Required task. Copy out the lines from the one holding "You are a computer-use" through the end of the lines, both ends included, word for word. Leave the pictures out.

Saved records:
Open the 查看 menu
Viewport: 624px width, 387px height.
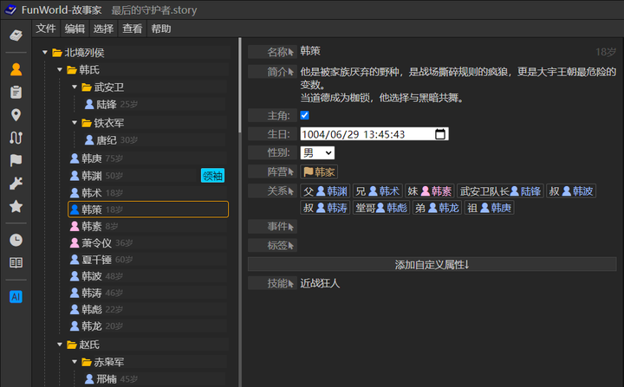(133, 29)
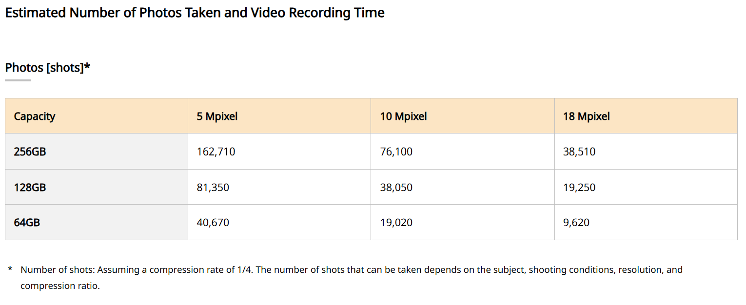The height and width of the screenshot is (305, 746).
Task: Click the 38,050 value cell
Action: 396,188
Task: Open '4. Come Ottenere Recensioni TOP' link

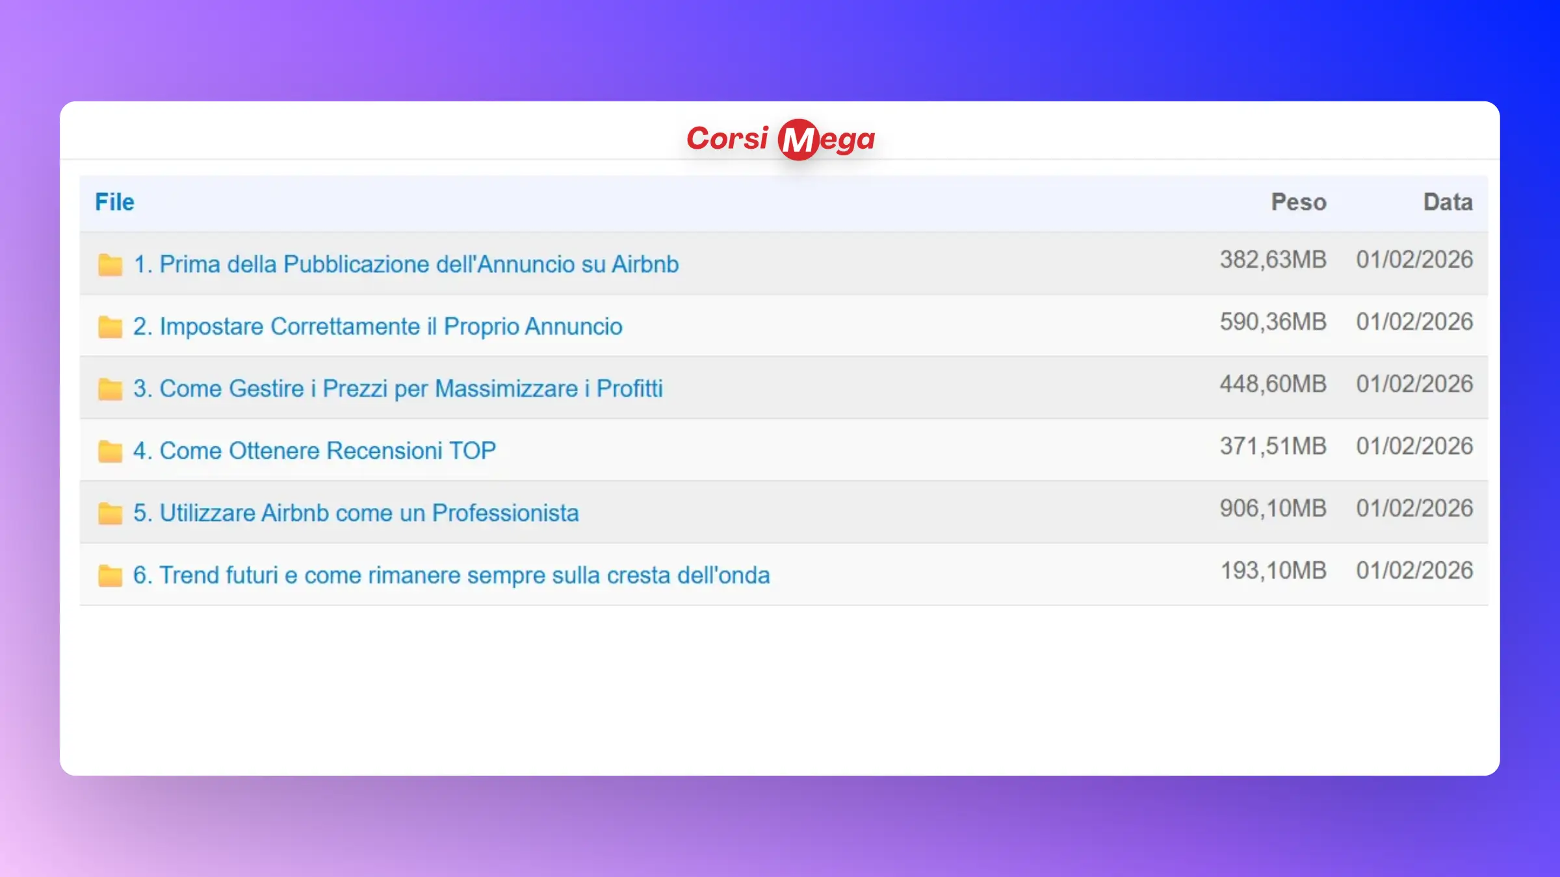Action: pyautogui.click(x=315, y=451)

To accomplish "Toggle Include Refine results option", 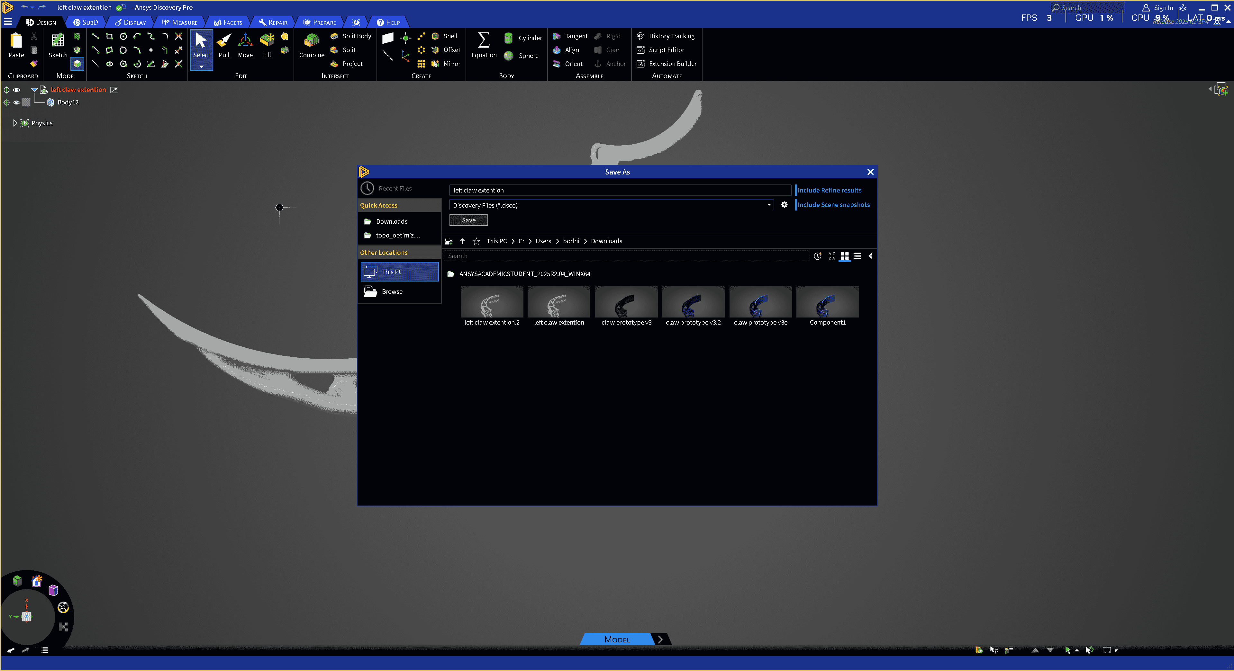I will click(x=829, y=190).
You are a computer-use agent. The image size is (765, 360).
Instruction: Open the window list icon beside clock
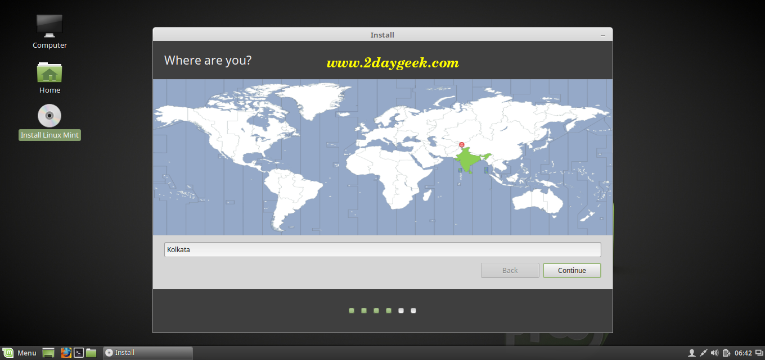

The output.
You are a computer-use agent. The image size is (765, 360).
Instruction: Open the window list icon beside clock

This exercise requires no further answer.